Currency system options I'm gonna narrow things down to.
Option 1: Silver Standard coinage.
The Silver Coin is the basis of value making it 1.
The Brass Coin is worth 1/10th of a Silver Coin.
The Tin Coin is worth 1/100th of a Silver Coin.
Orichalcum Coins are worth 10 Silver Coins
Gold coins are worth 50 Silver Coins.
Option 2: Gemstones.
The Bloodstone is a small and cloudy red semiprecious gemstone, often shot with black, and is the basis of economics and is found in four measures of weight and size. Abbreviated as B. For example 100B would be 100 Bloodstones of value.

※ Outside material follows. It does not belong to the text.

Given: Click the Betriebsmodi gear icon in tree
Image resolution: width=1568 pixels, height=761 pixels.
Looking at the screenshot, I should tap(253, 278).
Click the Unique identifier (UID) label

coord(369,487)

The Bead: A small and round bloodstone in the shape of a bead. Worth 1B
The Nail: A round bloodstone roughly the size of a fingernail. Worth 10B
The Finger: An oblong bloodstone roughly the size of a ring finger. Worth 100B
Beads weigh .45 grams, and are 1,000 to the pound.
Nails weigh 4.5 grams, and are 100 to the pound.
Fingers weigh 45 grams and are 10 to the pound.
Option 3: Weight Tokens Gold Standard (Could also use Silver, Salt, or other Commodities as a basis)
The Tally is worth 360v. It is a token valued at 30 pounds of Gold.
The Mina is worth 60v. It is a token valued at 5 pound of Gold.
The Deben is worth 12v. It is a token valued at 1 pound of Gold.
The Bead is worth 1v. It is a token valued at 1 ounce of Gold.
Option 1 is the most familiar to D&D players. It uses metric increases and decreases, so it's super easy to handle. We also know Silver Coins as 1/50th of a pound, so that makes weight management super easy. It's a little drab, but it's nothing terrible. It also has -plenty- of room for manipulating both the coins (Shaving, cutting them with other metals, modifying scales) to manipulate it's value.
Option 2 keeps the scale and essentially gives you a heavier Gold Piece standard using Gemstones in a metric fashion. However it has a certain "Humanistic Element" in both the scale of the individual gemstones (A hand would be 5 fingers, for example) but also in measures (10 fingers to the pound).
Option 3 steps aside from our standard understanding of currency by breaking into a Base 12 system, which the ancient world largely used. Easily divided into a wider variety of whole divisors than 10, it also had a humanistic counting method based on knuckles rather than fingers using the thumb of the same hand. Like so:
My current thought is to have the Tally, Mina, Deben, and Bead each carved from different burnished woods rather than metal. Though stone would be an option as well. This would have the side-benefit of allowing money to wear away or even rot over time.
And, of course, these systems could be combined to different degrees. A given society could issue metal Deben, or Gemstone Deben, for example.